Die wahre Stimmung bei VW: Zu Gast in der "Tunnel Schänke"
Die Stimmung unter den VW-Mitarbeitenden ist zurzeit mehr als angespannt. Das zeigt sich auch in der Kneipe "Tunnel Schänke" in Wolfsburg, in der viele von ihnen vor ihrer Schicht vorbeischauen.
Um 12 Uhr schließt Bruno Corigliano seine Kneipe immer auf. Schon nach kurzer Zeit kommen die ersten Gäste. Bruno kennt sie fast alle persönlich. "Stefan, wie ist's bei der Arbeit?" fragt der 72-Jährige. Zurück kommt nur ein knappes "Beschissen." Seit 28 Jahren betreibt der gebürtige Italiener die "Tunnel Schänke". Er hat schon viele Krisen bei VW erlebt. Die Schmiergeldaffäre, den Diesel-Abgasskandal und jetzt die Androhung von Massenentlassungen. "Aber dieses Mal haben die Mitarbeiter richtig Angst", sagt er mit ernstem Gesicht und man merkt ihm an, dass auch an ihm die derzeitige Situation nicht spurlos vorbei geht.

* [Bereitgestelltes Material]:
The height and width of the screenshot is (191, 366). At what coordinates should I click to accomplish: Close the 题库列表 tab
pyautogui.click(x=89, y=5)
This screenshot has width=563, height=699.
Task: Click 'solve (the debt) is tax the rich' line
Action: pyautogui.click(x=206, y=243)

* [Kurze Übung]:
Schreibe den Abschnitt des Textes über die Stimmung bei VW neu, beginnend bei „Die Stimmung unter“ und endend bei „spurlos vorbei geht.“. Setze dabei überall „Gaststätte“ statt „Kneipe“ ein.

* [Fertige Antwort]:
Die Stimmung unter den VW-Mitarbeitenden ist zurzeit mehr als angespannt. Das zeigt sich auch in der Gaststätte "Tunnel Schänke" in Wolfsburg, in der viele von ihnen vor ihrer Schicht vorbeischauen.
Um 12 Uhr schließt Bruno Corigliano seine Gaststätte immer auf. Schon nach kurzer Zeit kommen die ersten Gäste. Bruno kennt sie fast alle persönlich. "Stefan, wie ist's bei der Arbeit?" fragt der 72-Jährige. Zurück kommt nur ein knappes "Beschissen." Seit 28 Jahren betreibt der gebürtige Italiener die "Tunnel Schänke". Er hat schon viele Krisen bei VW erlebt. Die Schmiergeldaffäre, den Diesel-Abgasskandal und jetzt die Androhung von Massenentlassungen. "Aber dieses Mal haben die Mitarbeiter richtig Angst", sagt er mit ernstem Gesicht und man merkt ihm an, dass auch an ihm die derzeitige Situation nicht spurlos vorbei geht.